Page:Diderot - Œuvres complètes, éd. Assézat, V.djvu/155

La bibliothèque libre.
Le texte de cette page a été corrigé et est conforme au fac-similé.


Je me confessai, et je me tus ; mais le directeur m’interrogea, et je ne dissimulai rien. Il me fit mille, demandes singulières, auxquelles je ne comprends rien encore à présent que je me les rappelle. Il me traita avec indulgence ; mais il s’exprima sur la supérieure dans des termes qui me firent frémir ; il l’appela indigne, libertine, mauvaise religieuse, femme pernicieuse, âme corrompue ; et m’enjoignit, sous peine de péché mortel, de ne me trouver jamais seule avec elle, et de ne souffrir aucune de ses caresses.

« Mais, mon père, lui dis-je, c’est ma supérieure ; elle peut entrer chez moi, m’appeler chez elle quand il lui plaît.

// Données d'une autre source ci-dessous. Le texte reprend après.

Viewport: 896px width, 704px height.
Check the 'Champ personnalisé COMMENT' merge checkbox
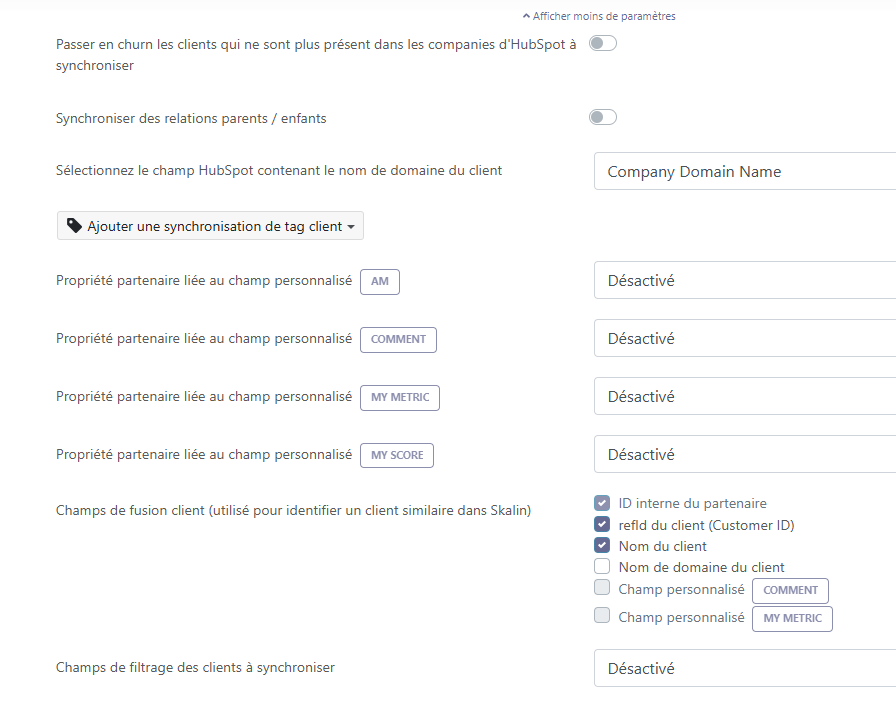coord(602,588)
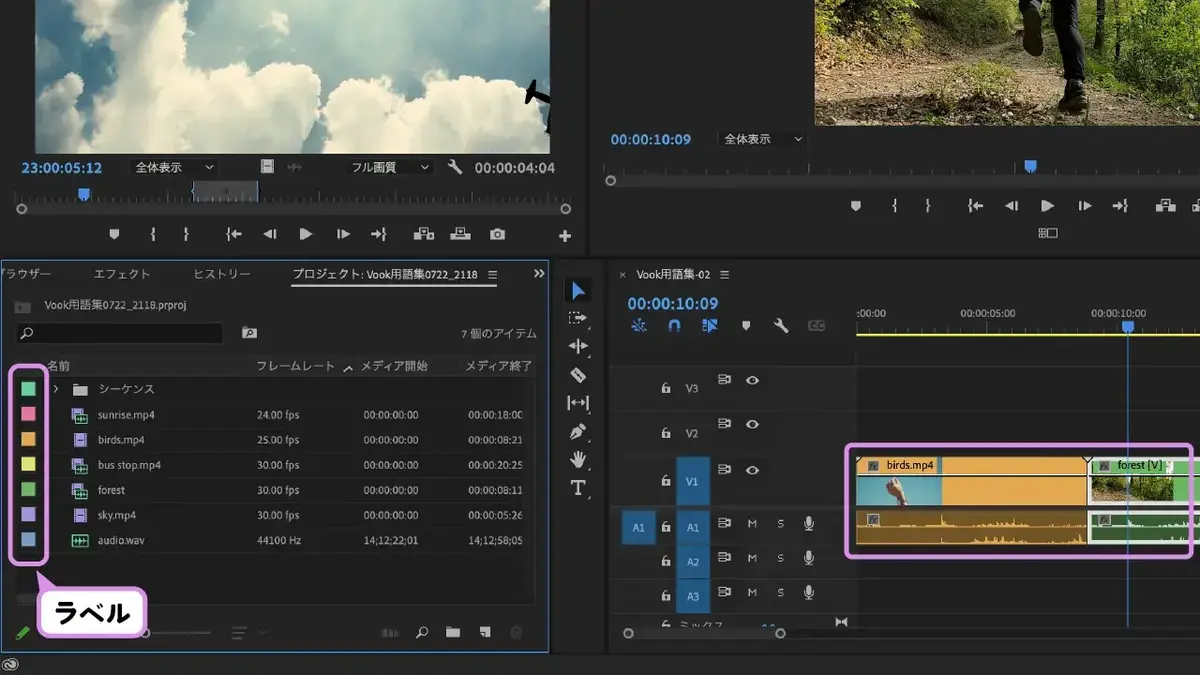Play the source monitor clip

tap(306, 234)
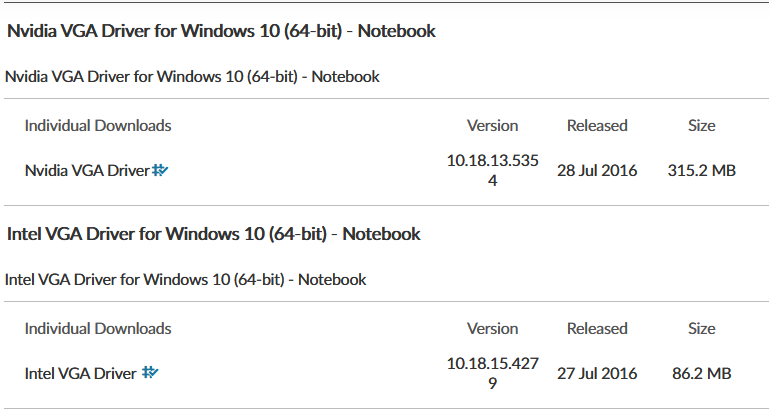This screenshot has height=411, width=769.
Task: Select the Nvidia driver description subtitle text
Action: [192, 77]
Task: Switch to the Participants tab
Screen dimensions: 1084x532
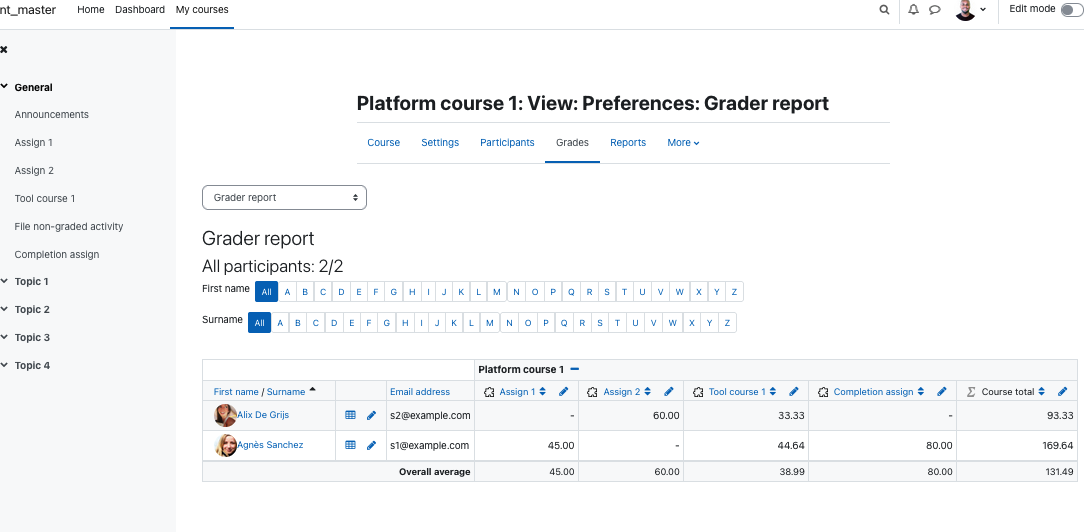Action: tap(507, 143)
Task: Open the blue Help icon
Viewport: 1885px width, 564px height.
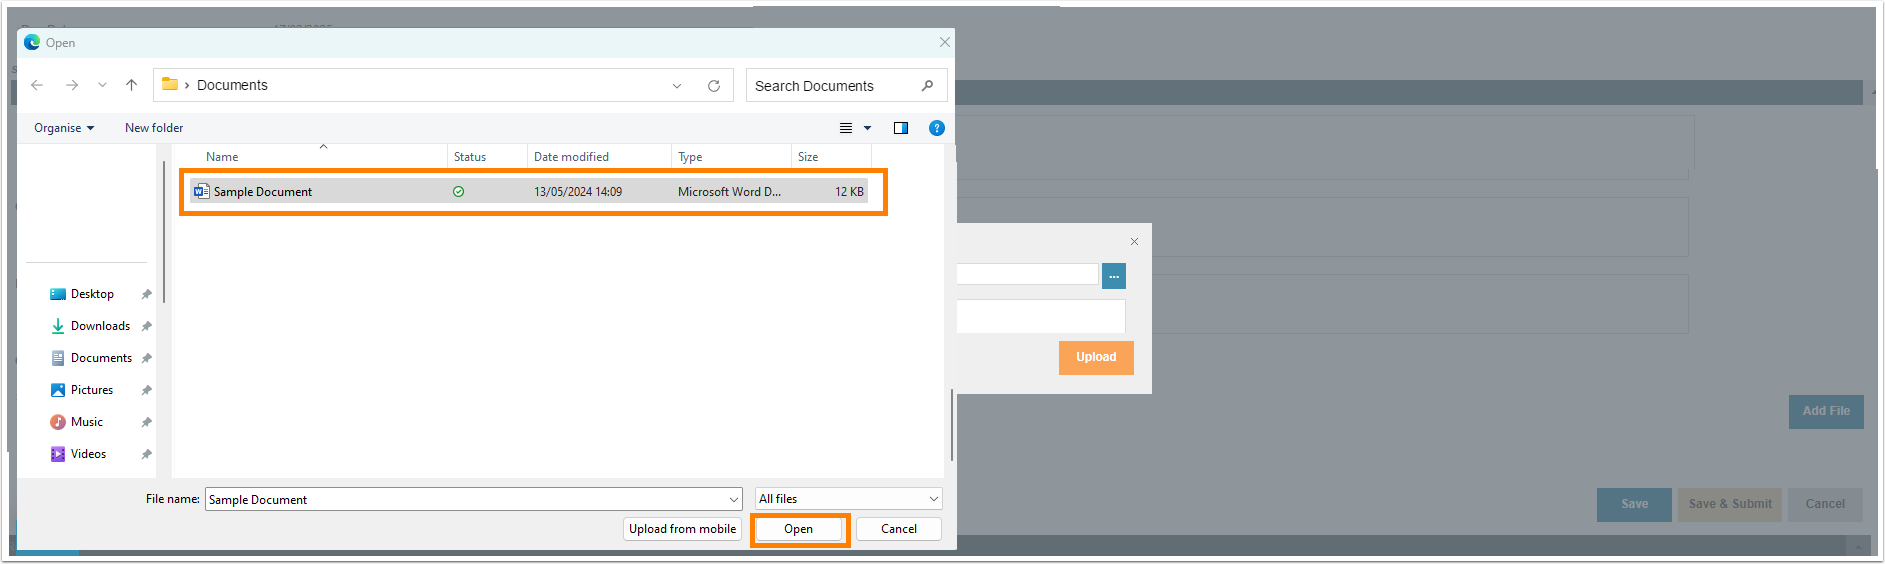Action: pos(937,128)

— Je le sais, je le sais, et j’en suis désolé. Chère enfant, me dit-il, loué soit Dieu qui vous a préservée jusqu’à présent ! Sans oser m’expliquer avec vous plus clairement, dans la crainte de devenir moi-même le complice de votre indigne supérieure, et de faner, par le souffle empoisonné qui sortirait malgré moi de mes lèvres, une fleur délicate, qu’on ne garde fraîche et sans tache jusqu’à l’âge où vous êtes, que par une protection spéciale de la Providence, je vous ordonne de fuir votre supérieure, de repousser loin de vous ses caresses, de ne jamais entrer seule chez elle, de lui fermer votre porte, surtout la nuit ; de sortir de votre lit, si elle entre chez vous malgré vous ; d’aller dans le corridor, d’appeler s’il le faut, de descendre toute nue jusqu’au pied des autels, de remplir la maison de vos cris, et de faire tout ce que l’amour de Dieu, la crainte du crime, la sainteté de votre état et l’intérêt de votre salut vous inspireraient, si Satan en personne se présentait à vous et vous poursuivait. Oui, mon enfant, Satan ; c’est sous cet aspect que je suis contraint de vous montrer votre supérieure ; elle est enfoncée dans l’abîme du crime, elle cherche à vous y plonger ; et vous y seriez déjà peut-être avec elle, si votre innocence même ne l’avait remplie de terreur, et ne l’avait arrêtée. » Puis levant les yeux au ciel, il s’écria : « Mon Dieu ! continuez de protéger cette enfant… Dites avec moi : Satana, vade retrò, apage, Satana. Si cette malheureuse vous interroge, dites-lui tout, répétez-lui mon discours ; dites-lui qu’il vaudrait mieux qu’elle ne fût pas née, ou qu’elle se précipitât seule aux enfers par une mort violente.